### Work item:
What lines of the listing below contain the word "Given"? Copy each of them out.

### Exercise material:
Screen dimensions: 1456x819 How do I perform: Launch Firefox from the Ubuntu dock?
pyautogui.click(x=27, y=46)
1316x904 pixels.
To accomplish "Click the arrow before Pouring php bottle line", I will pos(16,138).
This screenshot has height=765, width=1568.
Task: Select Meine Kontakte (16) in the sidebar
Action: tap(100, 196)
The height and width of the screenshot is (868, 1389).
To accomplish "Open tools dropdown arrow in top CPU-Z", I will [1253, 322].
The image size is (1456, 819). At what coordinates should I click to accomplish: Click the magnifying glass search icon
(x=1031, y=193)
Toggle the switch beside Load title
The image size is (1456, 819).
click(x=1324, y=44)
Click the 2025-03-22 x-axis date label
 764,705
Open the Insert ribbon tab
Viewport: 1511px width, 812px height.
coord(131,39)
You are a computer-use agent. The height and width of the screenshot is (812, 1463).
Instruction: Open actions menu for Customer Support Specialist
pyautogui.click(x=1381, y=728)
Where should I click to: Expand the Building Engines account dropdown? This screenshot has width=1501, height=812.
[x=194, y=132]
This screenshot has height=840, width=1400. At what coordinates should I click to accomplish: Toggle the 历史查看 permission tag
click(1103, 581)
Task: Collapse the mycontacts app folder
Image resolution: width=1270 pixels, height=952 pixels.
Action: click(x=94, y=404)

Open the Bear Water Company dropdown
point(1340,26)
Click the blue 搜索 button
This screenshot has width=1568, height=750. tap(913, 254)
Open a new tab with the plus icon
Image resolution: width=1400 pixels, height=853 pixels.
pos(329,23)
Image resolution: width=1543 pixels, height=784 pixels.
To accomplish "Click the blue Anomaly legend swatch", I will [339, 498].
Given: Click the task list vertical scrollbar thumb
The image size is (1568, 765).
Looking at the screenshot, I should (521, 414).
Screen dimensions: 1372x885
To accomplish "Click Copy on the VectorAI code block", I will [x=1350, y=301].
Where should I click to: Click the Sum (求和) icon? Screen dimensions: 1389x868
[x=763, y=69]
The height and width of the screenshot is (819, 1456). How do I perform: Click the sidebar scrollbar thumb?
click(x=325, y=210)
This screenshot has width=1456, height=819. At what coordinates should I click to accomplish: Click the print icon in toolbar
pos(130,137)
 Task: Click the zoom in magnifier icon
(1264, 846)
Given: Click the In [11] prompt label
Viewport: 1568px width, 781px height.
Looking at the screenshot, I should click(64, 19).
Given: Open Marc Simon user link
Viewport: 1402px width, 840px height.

### The answer:
Given: Click the task list vertical scrollbar thumb
Given: Click the In [11] prompt label
Given: Open Marc Simon user link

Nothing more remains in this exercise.